Nous reproduisons trois versions différentes des "Effarés" :
- la première est celle du dossier
Demeny (1870). Elle
est datée du
20 septembre 1870. Voir ce texte > Dossier
P.Demeny
- la seconde (texte ci-contre) est aussi un autographe. Elle a été jointe par Rimbaud à une lettre destinée à Jean
Aicard (dont l'enveloppe porte la date du 20 juin 1871).
L'année de la date inscrite au bas du poème est difficilement
lisible :
Juin 1871 (LF, p.439) ? Auquel cas Rimbaud
aurait indiqué la date du recopiage (et de la correction) du
texte ?
Juin 1870 (SM-IV, p.533) ? auquel cas il aurait pu
vouloir indiquer le moment approximatif de l'élaboration.
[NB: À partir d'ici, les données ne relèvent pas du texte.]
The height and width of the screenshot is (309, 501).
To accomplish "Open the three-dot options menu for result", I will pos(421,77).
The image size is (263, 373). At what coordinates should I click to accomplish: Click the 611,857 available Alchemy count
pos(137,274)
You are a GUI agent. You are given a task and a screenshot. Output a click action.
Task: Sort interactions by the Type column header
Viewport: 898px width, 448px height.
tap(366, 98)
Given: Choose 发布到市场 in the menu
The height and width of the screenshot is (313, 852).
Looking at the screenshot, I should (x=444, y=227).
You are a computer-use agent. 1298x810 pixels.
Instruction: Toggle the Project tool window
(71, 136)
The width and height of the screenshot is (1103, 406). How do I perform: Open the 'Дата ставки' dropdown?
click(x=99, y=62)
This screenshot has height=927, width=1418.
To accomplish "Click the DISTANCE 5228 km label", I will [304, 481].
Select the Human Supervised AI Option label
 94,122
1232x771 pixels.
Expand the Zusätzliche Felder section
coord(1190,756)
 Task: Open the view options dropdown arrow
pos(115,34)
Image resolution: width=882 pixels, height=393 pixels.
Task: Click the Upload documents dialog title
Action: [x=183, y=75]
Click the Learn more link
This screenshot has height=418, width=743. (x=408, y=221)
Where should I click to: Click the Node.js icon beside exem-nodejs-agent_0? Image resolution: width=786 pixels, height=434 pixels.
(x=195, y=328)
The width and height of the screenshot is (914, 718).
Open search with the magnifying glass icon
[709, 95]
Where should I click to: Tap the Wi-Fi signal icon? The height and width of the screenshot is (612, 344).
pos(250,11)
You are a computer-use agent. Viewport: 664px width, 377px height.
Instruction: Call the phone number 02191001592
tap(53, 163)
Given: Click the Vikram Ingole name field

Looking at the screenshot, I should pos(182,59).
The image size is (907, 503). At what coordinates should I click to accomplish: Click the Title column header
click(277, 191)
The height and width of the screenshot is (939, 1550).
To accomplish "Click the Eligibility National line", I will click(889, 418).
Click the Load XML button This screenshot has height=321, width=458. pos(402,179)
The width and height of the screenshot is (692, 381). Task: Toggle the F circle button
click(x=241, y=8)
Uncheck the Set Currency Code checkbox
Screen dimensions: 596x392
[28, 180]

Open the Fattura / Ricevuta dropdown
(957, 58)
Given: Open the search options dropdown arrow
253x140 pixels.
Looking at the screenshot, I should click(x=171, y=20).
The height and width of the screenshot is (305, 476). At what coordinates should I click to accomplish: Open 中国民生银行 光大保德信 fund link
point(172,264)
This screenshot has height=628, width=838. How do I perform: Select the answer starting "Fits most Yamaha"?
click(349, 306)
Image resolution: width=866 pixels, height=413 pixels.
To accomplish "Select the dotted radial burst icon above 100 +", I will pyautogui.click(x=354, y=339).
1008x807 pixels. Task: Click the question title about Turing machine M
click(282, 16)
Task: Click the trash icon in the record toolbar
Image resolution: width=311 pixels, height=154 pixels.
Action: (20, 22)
Des variantes significatives
s'observent par rapport à la version du Recueil de Douai aux
v. 16-17, 29, 31.
- la troisième version est une copie de la main de Verlaine
dans son recueil de poèmes de Rimbaud confectionné entre
septembre 1871 et février 1872. Le poème n'y est pas daté. Des variantes significatives
s'observent par rapport à la version du Recueil de Douai aux
v. 12, 16-17, 26, 29, 31-32, 35. Voir ce texte >
Dossier Verlaine (1871-début 72)
Il existe trois autres versions qu'on ne reproduit pas ici :
- Une autre
copie de la main de Verlaine, dont Murphy donne le texte dans SM-I
(voir p. 262-263, 271-272), mais dont il n'existe pas de
fac-similé. Elle ne présente que quelques variantes mineures
de ponctuation par rapport à la copie Verlaine que nous
publions.
- Une version imprimée en janvier 1888 dans The Gentleman's
Magazine sous le titre Petits pauvres.
- Enfin, la version des Poètes maudits.
Voir ces textes dans AG-09 p.85-88.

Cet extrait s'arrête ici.